Revise the stretch from the line containing "Task: Go to Men's Clothing breadcrumb" through the end of the items, swapping "screenshot" for "image" and leaving everything else unchanged. Omit the pictures from your answer.

| Record set |
--------
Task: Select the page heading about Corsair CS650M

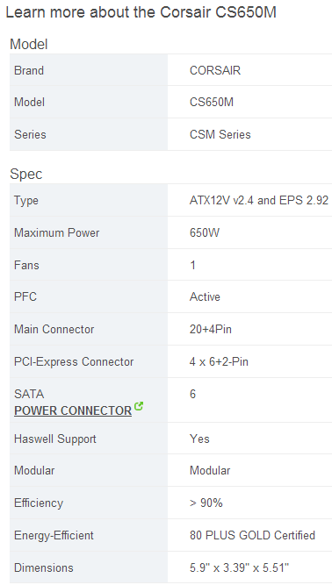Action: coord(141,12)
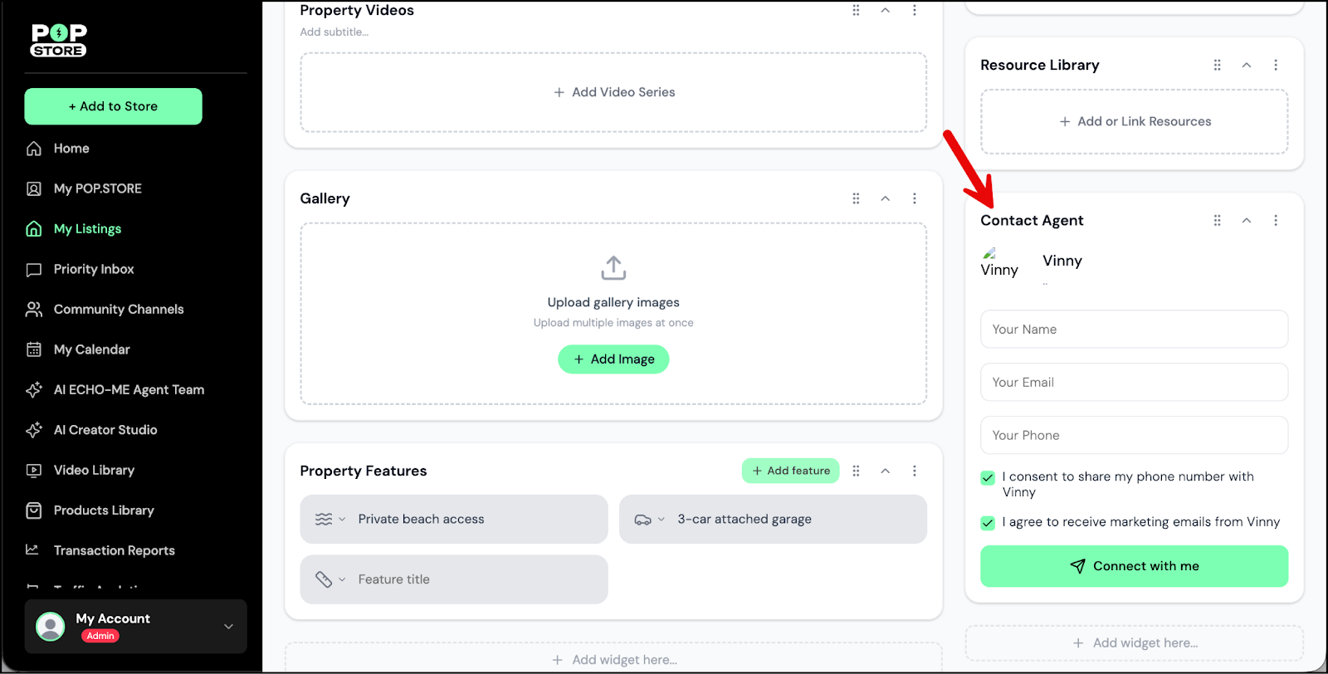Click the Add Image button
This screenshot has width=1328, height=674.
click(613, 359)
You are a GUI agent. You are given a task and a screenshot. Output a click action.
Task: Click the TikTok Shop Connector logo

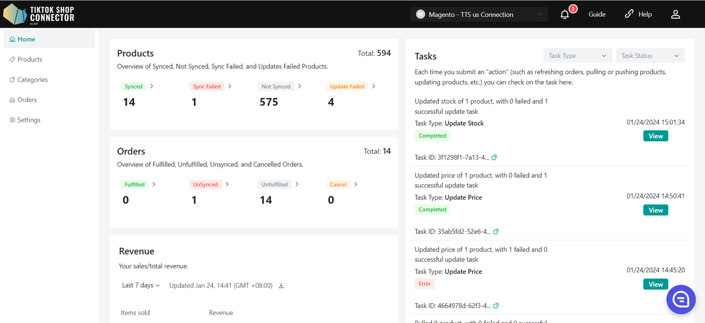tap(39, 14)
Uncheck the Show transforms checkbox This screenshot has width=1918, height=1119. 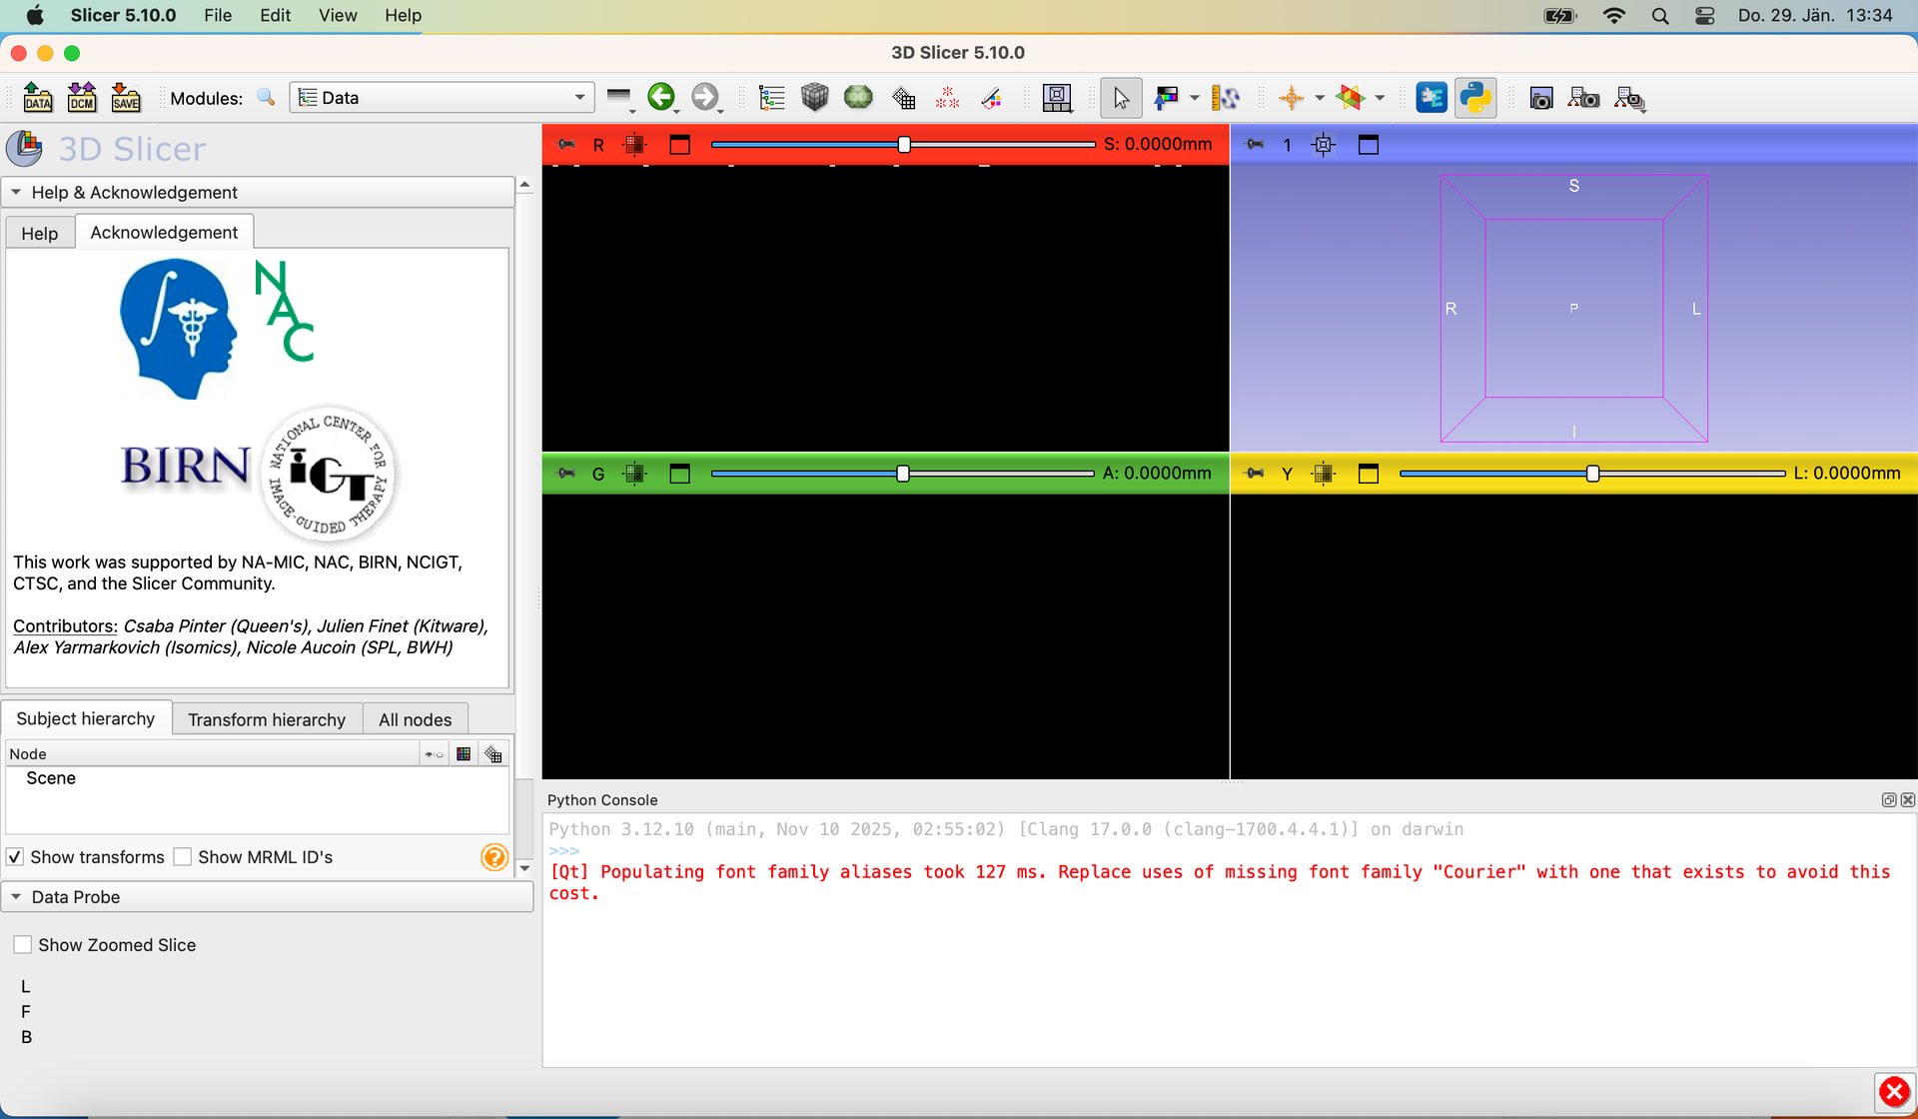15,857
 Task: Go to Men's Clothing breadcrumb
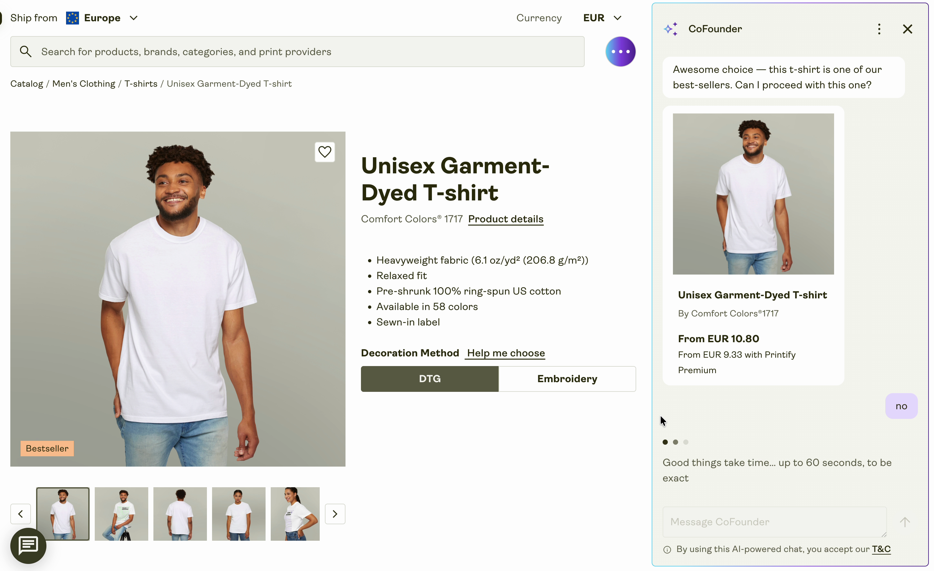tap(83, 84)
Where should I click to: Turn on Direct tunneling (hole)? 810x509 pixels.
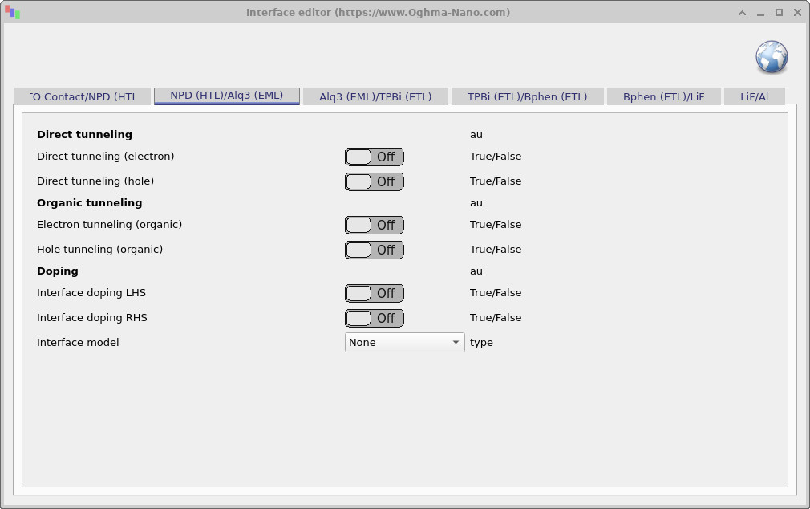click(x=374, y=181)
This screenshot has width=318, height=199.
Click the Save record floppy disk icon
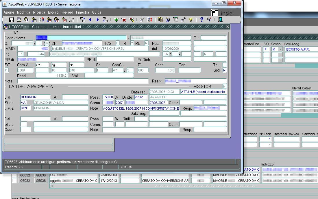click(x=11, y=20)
--------
| The response |
 Task: Go to Men's Clothing breadcrumb
tap(83, 84)
Where should I click to: Turn on Direct tunneling (hole)? 810x509 pixels.
click(x=374, y=181)
This image has width=318, height=199.
Click the Save record floppy disk icon
click(x=11, y=20)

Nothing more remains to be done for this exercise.